Sara Hernández (izquierda) y Mónica Cerdá
Sara Hernández (izquierda) y Mónica Cerdá - ABC
Getafe

Sara Hernández, a una edil: «Vamos a acabar con tu reputación, si no tienes trapos sucios, los inventamos»

La alcaldesa de Getafe encerró tres horas a una concejal para que renunciara a su acta

MADRID Actualizado: Guardar
Enviar noticia por correo electrónico

«Vamos a acabar con tu reputación política, a sacarte todos los trapos sucios; si no los tienes, los inventamos». Así amenazó, presuntamente, la alcaldesa de Getafe, Sara Hernández, a una edil de su propio grupo municipal (PSOE), Mónica Cerdá, para que renunciase a su acta de concejal. La intimidación, según ha explicado a ABC el abogado de la acusación, está recogida en la denuncia interpuesta por Cerdá contra la también líder del PSOE-M.

Como informó ayer este periódico, en el supuesto episodio, ocurrido el jueves, también participó la mano derecha de la regidora, Cristina González, igualmente denunciada e investigada por su presunta implicación en el caso Aparcamientos. Ambas comparecerán el próximo martes en el Juzgado número 3 de Getafe en un juicio por delito leve –antes de faltas– por presuntas amenazas y coacciones.

El detonante en el conflicto abierto entre la alcaldesa y su concejal remite a la reestructuración que la primera hizo en su Gobierno en Semana Santa. El 22 de marzo desnudó la responsabilidad de Cerdá en el Consistorio de un plumazo, despojándola de sus competencias en las empresas públicas Gisa y Alef y en las concejalías de Empleo y Desarrollo Económico, recolocándola en su defecto al frente de áreas menos influyentes e importantes, como son Juventud y Salud y la nueva área de Transparencia y Calidad.

Mantener el acta

Según su versión, la edil trasladó su negativa a formar parte del Gobierno local, pero con la intención de mantener su acta y, en todo caso, permanecer dentro de la formación socialista en el Ayuntamiento. Manifestó su «total desacuerdo y oposición a todas las razones» que existían tras esa remodelación, consideradas como una vuelta a las políticas de Pedro Castro en el municipio, y notificó su postura a la alcaldesa un día después del anuncio de la reorganización.
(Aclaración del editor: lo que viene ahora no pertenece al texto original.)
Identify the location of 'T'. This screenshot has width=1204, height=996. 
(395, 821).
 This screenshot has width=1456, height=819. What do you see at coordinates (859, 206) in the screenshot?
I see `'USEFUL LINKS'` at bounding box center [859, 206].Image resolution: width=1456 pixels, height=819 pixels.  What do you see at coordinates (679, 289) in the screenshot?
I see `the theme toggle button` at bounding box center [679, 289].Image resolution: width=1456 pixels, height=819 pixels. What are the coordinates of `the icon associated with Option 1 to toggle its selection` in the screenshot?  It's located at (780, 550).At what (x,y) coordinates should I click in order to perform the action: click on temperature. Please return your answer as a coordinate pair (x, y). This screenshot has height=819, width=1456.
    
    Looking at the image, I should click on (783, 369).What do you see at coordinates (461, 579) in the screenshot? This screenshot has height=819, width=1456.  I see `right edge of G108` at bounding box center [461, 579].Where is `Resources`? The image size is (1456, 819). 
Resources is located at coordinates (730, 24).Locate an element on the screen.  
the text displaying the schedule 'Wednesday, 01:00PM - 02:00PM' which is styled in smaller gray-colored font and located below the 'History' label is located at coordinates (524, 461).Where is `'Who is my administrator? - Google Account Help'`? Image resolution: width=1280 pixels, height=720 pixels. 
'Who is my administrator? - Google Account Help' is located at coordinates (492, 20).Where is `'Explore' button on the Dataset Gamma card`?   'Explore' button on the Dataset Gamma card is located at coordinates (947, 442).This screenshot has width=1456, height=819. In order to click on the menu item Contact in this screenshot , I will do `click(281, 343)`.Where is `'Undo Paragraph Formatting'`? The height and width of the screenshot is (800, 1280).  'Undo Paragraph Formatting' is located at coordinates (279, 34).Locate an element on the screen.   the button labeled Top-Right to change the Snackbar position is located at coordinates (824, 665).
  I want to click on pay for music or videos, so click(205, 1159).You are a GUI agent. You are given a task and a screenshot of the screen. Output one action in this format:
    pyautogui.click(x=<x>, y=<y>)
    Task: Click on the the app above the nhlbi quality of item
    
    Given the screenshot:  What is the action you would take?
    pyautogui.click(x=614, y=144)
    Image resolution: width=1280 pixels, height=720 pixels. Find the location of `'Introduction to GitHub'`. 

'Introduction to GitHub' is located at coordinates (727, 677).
Después hizo lo propio ante la Junta de Gobierno y la Ejecutiva del PSOE en Getafe. El partido, sin embargo, no aceptó su posición.

El grupo municipal socialista anunció el jueves la dimisión de su concejal sin aludir en ningún caso a esta cuestión, limitándose a argumentar que lo hacía «por motivos personales». No obstante, ese mismo día, Mónica Cerdá presentaba una denuncia por una supuesta coacción para firmar su renuncia al acta de concejal. Según ha explicado a ABC su abogado, fue encerrada en un despacho durante tres horas y fue convencida, principalmente, «bajo chantaje emocional».

«Todo o nada»

Esta misma fuente asegura que Sara Hernández y Cristina González amenazaron a Cerdá con «acabar con su reputación y su carrera política si no accedía a dejar el acta» según lo ordenado. Las indicaciones eran claras: «todo o nada»; es decir, o aceptaba las nuevas atribuciones en el Gobierno local o quedaba fuera completamente. Nunca como concejal, tal y como pretendía la presunta coaccionada.

Añade este testimonio que, en el caso de que no atendiera sus pretensiones, «la arrinconarían y sacarían información política comprometida sobre ella». En este punto, la edil se defendió y dijo que no tenía nada que pudiera trascender, pero la respuesta fue aún más sorprendente: «Si no lo tienes da igual, lo inventaremos».

Por todo ello, Cerdá entiende que su renuncia está viciada y, por tanto, «no tiene efecto». Además de su denuncia en la comisaría de Getafe, la representación legal de la concejal indicó a este diario que se ha elevado un escrito al secretario del Pleno del Ayuntamiento del municipio para «dejarla sin efectos», ya que «no tiene validez hasta que no tiene el acuerdo del Pleno». Fuentes cercanas a Mónica Cerdá destacaron que nadie en el PSOE ha intentado ponerse en contacto con ellos. Como el día anterior, tampoco atendieron la llamada de este periódico.